Too many calculations done every iteration to create an offset which
should be the same difference between each stage on every iteration of
the loop.

> >> Consider as an example,
> >> W = 1644
> >> H = 1164
> >> size = 5.74 MB
> >>
> >> On my target platform, the rotation takes 1.65 seconds.
> >>
> >> I'm trying to get this down under half a second.
> >>
> >> I'm using the GNU tool chain. For some weird reason, we
> >> compile everything -O0. The first thing I'll try is crank
> >> gcc's optimization level.
> >
> > You nee to optimise your methods.
>
> Methods? Do you mean the functions?

No the method/algorithm used, adding functions on every iteration of
the loop adds overhead for something like this.
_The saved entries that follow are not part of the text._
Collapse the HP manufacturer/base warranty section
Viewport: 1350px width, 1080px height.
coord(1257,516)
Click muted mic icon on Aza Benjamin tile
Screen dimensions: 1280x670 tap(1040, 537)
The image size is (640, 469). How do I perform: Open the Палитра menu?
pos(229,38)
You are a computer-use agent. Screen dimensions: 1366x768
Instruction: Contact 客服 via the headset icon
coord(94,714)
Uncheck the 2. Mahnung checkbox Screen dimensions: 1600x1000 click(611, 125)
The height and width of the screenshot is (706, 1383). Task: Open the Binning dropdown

I think it would have trouble changing the loop style see later.

> >> I'm hoping gcc can perform some strength reduction, as the
> >> index calculation seems to be taking a non-negligible fraction
> >> of the total run-time.
> >
> > Don't rely on compiler to sort out excessive algorithm overhead.
> >
> >> Changing the loop to
> >>
> >> for (i = 0; i< H; ++i)
> >> for (j = 0; j< W; ++j)
> >> {
> >> memcpy(dest+(H*j+H-i-1)*3, src, 3);
> >> src += 3;
> >> }
> >>
> >> brings a 5% improvement.
> >
> > So you have seen that removing some complicated expression
> > from every iteration [e.g. W*i+j)*3 ] and replacing with
> > a simple addition speeds up operation.
>
> Strength reduction is typically the kind of task where a compiler
> should excel.

Won't stand much chance of changing something written in
an usuual way. There is not much it could reduce there usefully.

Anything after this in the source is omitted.